Pitt se dirigea vers le bord du puits et en scruta le fond. Les flammes dansantes du feu se reflétaient dans l’eau qui était montée à presque 90 centimètres du sol du tunnel.

— Nous n’avons pas le choix. L’eau débordera du puits dans une vingtaine de minutes. Marquez s’approcha de lui et regarda l’eau mouvante.

— C’est incroyable, murmura-t-il. Après toutes ces années, voir l’eau envahir ce niveau de la mine ! On dirait que mes jours de chercheur de gemmes sont terminés.

— Une des rivières courant sous la montagne a dû se déverser dans la mine pendant le tremblement de terre.

— Ce n’était pas un tremblement de terre, répéta Marquez avec colère. C’était une charge de dynamite.

— Vous voulez dire que ce sont des explosifs qui ont causé l’inondation et l’écroulement ? demanda Pitt.

— J’en suis certain. Je suis prêt à parier mon titre de propriété qu’il y avait quelqu’un d’autre dans cette mine, affirma Marquez en regardant Pitt dans les yeux.

Celui-ci contempla l’eau menaçante.

Si c’est le cas, dit-il d’un ton pensif, ça signifie que quelqu’un souhaite vous voir morts tous les trois.

5

Prenez la tête, ordonna Pitt à Marquez. Nous allons suivre le faisceau de votre lampe frontale jusqu’à ce que les piles soient mortes. Nous ferons le reste du chemin avec ma lampe de plongée.

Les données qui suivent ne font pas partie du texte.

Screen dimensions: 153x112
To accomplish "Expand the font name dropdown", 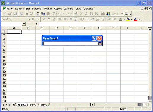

— Le plus difficile sera d’atteindre le niveau supérieur en passant par les puits, avertit le mineur. Jusqu’à présent, nous avons eu de la chance. Très peu étaient munis d’échelles. La plupart avaient des câbles pour transporter les mineurs et le minerai.

-Nous résoudrons ce problème quand nous le rencontrerons, dit Pitt.

Il était 17 heures quand ils partirent dans le tunnel, en suivant la direction de l’ouest qu’indiquait la boussole de plongée de Pitt. Il avait une drôle d’allure, avançant dans le tunnel avec sa combinaison humide, ses gants et ses bottes de plongée Servus aux semelles d’acier. Il portait seulement l’ordinateur ; la boussole, la lampe sous-marine et le couteau étaient attachés à sa jambe droite. Il avait laissé le reste de son équipement près des cendres du feu mourant.

Il n’y avait pas de gravats dans le tunnel et les cent premiers mètres furent assez faciles à parcourir. Marquez ouvrait la marche, suivi de Pat et d’Ambrose, Pitt venant après eux. Il y avait assez d’espace entre les rails et les parois du tunnel, ce qui leur évita de marcher et de trébucher sur les traverses. Ils passèrent deux puits vides et dépourvus de tout moyen de les escalader. Ils atteignirent ensuite une petite galerie ouverte d’où partaient trois tunnels s’enfonçant dans l’obscurité.

— Si je me rappelle bien le plan de la mine, dit Marquez, nous devons emprunter le tunnel qui part sur la gauche.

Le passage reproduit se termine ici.